Colorimetric enzyme immunoassay for the quantitative determination of retroviral reverse transcriptase activity by incorporation of digoxigenin- and biotin-labeled dUTP into DNA.
The Reverse Transcriptase Assay is designed for the quantitative determination of RT activity in cell culture and other biological samples. The assay is used to determine the propagation of retroviruses in retrovirus-infected mammalian cells in culture. The assay is also used for in vitro screening for RT inhibitors.
1 kit containing 14 components.
Assays for reverse transcriptase (RT) activity have been broadly applied for testing retroviral propagation in vitro. RT is required for early proviral DNA synthesis, and is thus a prime target for anti-retroviral therapy, for example, in the case of acquired immunodeficiency syndrome (AIDS). Reverse transcriptase generally uses RNA, which is complexed with various primers, as a template for DNA synthesis. Classically, for the detection or quantification of RT activity, the amount of incorporated radioactively labeled nucleotides is measured.
Assay time: Approximately 4 hours (for an enzyme reaction of 1 hour), approximately 18 hours (for an enzyme reaction of 15 hours).
Sample material: Cell culture supernatant and other biological samples, RT inhibitors.
Sensitivity: The Reverse Transcriptase Assay detects 20pg HIV-1 reverse transcriptase in a 1-hour reaction. One pg can be detected in an overnight reaction.
The assay detects the activity of natural or recombinant retroviral reverse transcriptase, including that of HIV-1, HIV-2, SIV-1, AMV, and M-MulV.

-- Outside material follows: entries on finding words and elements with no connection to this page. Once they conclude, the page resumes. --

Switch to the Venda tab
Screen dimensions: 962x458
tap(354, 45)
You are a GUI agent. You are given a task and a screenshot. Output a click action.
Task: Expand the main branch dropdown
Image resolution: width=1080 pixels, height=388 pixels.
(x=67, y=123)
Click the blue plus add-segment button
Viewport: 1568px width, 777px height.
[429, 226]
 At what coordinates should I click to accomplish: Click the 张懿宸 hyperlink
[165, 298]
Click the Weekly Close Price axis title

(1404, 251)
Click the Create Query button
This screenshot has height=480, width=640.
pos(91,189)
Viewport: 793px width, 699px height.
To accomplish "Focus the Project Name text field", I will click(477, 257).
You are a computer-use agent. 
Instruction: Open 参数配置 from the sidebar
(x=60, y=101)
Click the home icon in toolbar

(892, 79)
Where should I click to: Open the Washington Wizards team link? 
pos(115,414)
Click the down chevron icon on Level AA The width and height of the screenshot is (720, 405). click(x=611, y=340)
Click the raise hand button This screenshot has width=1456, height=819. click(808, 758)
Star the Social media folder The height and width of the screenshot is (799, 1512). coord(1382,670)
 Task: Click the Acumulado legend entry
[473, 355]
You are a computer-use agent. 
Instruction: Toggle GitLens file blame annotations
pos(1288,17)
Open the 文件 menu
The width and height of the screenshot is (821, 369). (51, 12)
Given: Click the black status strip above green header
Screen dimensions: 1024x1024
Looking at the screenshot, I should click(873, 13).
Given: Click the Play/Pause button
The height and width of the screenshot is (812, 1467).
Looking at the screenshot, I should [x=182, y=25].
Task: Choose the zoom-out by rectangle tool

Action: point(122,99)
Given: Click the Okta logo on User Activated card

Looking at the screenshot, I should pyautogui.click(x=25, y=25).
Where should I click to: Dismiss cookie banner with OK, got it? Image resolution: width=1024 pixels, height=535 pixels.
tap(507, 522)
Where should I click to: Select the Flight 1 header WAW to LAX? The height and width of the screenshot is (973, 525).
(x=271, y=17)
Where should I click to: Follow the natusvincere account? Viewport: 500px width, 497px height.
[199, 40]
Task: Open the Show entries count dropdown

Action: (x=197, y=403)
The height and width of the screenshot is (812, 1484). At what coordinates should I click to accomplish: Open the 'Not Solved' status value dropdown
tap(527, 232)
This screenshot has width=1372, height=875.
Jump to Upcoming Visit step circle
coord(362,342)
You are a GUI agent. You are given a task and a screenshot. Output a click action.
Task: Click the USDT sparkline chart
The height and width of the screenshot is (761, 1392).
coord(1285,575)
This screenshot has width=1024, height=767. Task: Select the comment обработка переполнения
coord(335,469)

The Reverse Transcriptase Assay, colorimetric, takes advantage of the ability of reverse transcriptase to synthesize DNA using the hybrid poly (A) x oligo (dT)15 as a template and primer. It avoids the use of [3H]- or [32P]-labeled nucleotides that are employed in standard RT assays. In place of radiolabeled nucleotides, digoxigenin- and biotin-labeled nucleotides in an optimized ratio are incorporated into the same DNA molecule by the RT activity. A template/primer hybrid is supplied, but the flexibility of the assay allows the use of a template of choice (e.g., a viral template). The detection and quantification of the synthesized DNA as a parameter for RT activity follows a sandwich ELISA protocol: biotin-labeled DNA binds to the surface of streptavidin-coated microplate modules. In the next step, an antibody to digoxigenin, conjugated to peroxidase (anti-DIG- POD), is added and bound to the digoxigenin-labeled nucleotides (Licensed by Institute Pasteur). In the final step, the peroxidase substrate ABTS is added. The peroxidase enzyme catalyzes the cleavage of the substrate to produce a colored reaction product. The absorbance of the samples is determined using a microplate (ELISA) reader, and is directly correlated to the level of RT activity in the sample.
For life science research only. Not for use in diagnostic procedures.